Margaret Anderson MD
OK…first off, the first time i tried this recipe,I followed a reviewer’s suggestion of baking in the oven, adding chicken broth, etc…It was horrible! So, I just retried following the exact recipe to a tee, and it was wonderful! Husband even made a comment on how delish, which is nice.So, what I have learned is to follow the printed recipe! This one is going into the rotation just the way it is…. I gave it 4 stars, as it does take awhile to prepare.
Michelle Harris
I give this one of my rare 5-star ratings. Not because it’s necessarily the best dish ever, but the combination of easiness to make, fresh ingredients, and awesome taste put it right up there.
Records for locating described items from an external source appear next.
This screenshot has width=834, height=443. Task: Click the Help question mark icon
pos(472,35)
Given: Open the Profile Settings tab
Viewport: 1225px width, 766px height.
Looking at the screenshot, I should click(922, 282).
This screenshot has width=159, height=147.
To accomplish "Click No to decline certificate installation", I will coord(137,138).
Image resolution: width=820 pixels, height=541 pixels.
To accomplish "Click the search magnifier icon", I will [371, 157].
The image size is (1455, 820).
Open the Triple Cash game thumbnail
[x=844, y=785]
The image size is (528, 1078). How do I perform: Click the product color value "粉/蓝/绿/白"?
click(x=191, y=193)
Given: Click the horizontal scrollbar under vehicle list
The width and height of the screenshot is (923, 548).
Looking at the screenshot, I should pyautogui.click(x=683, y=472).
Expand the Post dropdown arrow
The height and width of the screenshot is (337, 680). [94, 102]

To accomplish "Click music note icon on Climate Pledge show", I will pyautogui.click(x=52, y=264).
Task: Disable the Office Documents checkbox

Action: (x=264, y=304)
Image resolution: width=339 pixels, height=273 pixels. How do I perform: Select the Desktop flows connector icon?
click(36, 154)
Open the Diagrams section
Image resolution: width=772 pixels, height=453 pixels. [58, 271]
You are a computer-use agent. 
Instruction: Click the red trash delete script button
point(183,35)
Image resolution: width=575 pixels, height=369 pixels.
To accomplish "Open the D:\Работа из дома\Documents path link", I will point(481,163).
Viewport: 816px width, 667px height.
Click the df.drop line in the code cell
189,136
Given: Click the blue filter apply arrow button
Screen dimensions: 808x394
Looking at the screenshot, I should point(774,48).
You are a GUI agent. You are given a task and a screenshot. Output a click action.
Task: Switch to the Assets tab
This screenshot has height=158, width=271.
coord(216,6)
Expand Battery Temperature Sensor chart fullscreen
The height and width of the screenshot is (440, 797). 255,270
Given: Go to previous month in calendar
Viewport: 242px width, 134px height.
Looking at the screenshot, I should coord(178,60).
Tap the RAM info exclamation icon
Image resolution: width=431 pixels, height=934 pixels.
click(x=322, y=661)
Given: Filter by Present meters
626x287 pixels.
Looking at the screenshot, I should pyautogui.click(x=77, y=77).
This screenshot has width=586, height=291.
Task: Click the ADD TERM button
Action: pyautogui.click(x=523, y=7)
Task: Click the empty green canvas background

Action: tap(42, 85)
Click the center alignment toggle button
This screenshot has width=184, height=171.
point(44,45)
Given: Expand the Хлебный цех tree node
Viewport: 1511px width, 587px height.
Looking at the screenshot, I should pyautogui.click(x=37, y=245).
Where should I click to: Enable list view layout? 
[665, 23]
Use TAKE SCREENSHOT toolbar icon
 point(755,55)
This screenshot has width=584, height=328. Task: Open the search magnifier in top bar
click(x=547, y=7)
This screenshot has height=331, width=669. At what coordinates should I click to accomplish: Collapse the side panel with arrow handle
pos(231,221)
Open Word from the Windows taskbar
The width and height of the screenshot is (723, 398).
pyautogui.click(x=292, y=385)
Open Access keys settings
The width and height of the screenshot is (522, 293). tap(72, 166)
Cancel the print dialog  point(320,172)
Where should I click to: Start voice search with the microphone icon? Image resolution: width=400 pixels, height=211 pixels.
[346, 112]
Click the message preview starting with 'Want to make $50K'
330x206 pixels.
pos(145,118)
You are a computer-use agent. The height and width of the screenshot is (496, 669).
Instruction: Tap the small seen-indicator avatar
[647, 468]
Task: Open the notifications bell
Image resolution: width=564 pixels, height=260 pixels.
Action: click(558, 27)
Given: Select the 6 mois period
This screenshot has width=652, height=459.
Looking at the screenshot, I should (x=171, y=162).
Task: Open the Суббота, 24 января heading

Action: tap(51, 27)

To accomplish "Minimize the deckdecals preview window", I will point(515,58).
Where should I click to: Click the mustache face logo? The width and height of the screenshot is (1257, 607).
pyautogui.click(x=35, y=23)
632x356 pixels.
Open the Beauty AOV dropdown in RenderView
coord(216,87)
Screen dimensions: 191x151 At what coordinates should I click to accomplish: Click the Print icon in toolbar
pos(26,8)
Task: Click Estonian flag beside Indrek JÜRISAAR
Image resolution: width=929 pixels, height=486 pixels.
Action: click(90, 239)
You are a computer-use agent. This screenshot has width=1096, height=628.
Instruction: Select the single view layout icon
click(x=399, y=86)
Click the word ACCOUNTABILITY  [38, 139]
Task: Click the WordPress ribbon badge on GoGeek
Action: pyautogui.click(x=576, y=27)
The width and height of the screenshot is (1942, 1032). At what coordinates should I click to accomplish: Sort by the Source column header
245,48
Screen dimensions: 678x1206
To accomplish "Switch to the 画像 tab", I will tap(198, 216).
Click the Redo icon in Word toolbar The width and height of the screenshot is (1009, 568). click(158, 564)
I made it exactly as written (using several small garlic cloves to approximate one normal-sized clove). If I must quibble a little, this isn’t the quickest dish to prepare, and might be a little too heavy on the garlic powder. Also, depending on how big the chicken breast halves are, the amounts of cheese and mushrooms might be a little too much. But those are minor items – overall, the fact that such a great-tasting dish came from so few ingredients quite surprised me, and I enjoyed this for two consecutive dinners. I can highly recommend this recipe- thanks!
Nancy Duran DDS
This was a hit with the whole family!
David Moore
I could eat this everyday its so yummy even the leftovers are still SOOOOO good! Thank you so much for the recipe!
Monica Sutton
I loved this recipe! The only change I made was to use Tastefully Simple’s Garlic Garlic instead of garlic powder. It has a mixture of herbs that I don’t have to measure or think about! My family and I use this recipe often!